The close of 2019 reminded me that it is the final year my family and I will have lived with our dad, husband, grandfather, friend. 2020 (and the years to come) will not be shared with him … his story ended in 2019, last year.
For some reason this turn of the calendar made the finality of his passing more real than those last moments at his hospital bed, the wake and funeral, even more real than the committal service at the graveside.
It leaves me and us lonely for his presence, his life. It makes a new year, without him, unimaginable. The life that he brought to our lives has left an empty space … a silent pause in a song, an ellipsis (…) at the end of a sentence.
Happy New Year …
We can struggle to say those words, but their message is lost on those trying to imagine a new year, a new day, without one they loved … love. To move into this new year, to own and accept it, to write it on paper or speak it from our lips … well it’s another acknowledgement that it’s really real … that he is gone … and he isn’t coming back.
It is as if accepting the arrival of this new year relegates our loved one into history. As if, while we move forward into the new year, into the future,
his life, he has been left behind, in the past … by us.
It is interesting to me how little comfort faith can be when such grief weighs one down.
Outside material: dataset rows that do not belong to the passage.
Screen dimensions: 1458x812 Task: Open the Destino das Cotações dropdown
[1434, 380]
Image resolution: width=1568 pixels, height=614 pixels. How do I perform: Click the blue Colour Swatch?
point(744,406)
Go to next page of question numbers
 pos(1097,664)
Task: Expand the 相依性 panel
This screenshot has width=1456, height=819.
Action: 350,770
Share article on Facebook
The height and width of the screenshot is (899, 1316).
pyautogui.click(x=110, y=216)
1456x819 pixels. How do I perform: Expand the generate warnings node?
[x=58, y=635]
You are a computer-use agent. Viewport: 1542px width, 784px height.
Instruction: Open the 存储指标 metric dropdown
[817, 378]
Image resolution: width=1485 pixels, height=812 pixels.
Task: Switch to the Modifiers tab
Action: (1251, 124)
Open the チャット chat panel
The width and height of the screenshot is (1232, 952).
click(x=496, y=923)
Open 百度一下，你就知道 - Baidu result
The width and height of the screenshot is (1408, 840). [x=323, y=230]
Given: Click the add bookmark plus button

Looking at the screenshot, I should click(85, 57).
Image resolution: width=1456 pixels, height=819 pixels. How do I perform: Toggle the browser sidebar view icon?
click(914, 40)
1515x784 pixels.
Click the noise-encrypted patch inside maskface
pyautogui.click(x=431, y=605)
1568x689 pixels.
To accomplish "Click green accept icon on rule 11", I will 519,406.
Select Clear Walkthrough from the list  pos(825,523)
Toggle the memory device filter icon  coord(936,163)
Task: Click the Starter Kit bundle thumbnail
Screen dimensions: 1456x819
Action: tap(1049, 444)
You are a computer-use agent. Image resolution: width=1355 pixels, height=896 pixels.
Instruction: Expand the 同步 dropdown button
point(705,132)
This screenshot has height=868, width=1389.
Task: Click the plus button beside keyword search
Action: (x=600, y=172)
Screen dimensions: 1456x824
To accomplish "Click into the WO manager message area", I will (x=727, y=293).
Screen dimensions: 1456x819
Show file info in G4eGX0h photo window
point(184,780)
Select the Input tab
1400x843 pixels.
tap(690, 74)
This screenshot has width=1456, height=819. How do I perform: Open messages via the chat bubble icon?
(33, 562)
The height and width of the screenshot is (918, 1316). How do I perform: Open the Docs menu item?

It is not that I question the existence of God, or heaven or eternity … it is that the loneliness is such that none of that matters, for the selfishness of loss and grief is temporal … now.
It is not, I want the best for you, dearly departed … it is purely that I want you back … selfishly, for me.
For, you see, in reality, my grief is not that my father has been left behind in the years past, but that I, we have been left behind, by him. He, who has always been there for me, for us … he, who had never abandoned us, who would never abandon us … he has gone on, and left us behind … to move forward without him, without the security and direction and unconditional love that he always represented.
We walk forward into this new year, this new future, knowing that we are leaving him behind, that we have been left behind, by him.
Forward is the only way through grief, but lifting ones feet over the starting line is agony.
“Recovery can seem like a betrayal. Passionately, you desire a way back to the lost object (person), but the only possible road, the road to life, leads away.” Hilary Mantel
“He heals the broken hearts and binds up their sorrows.”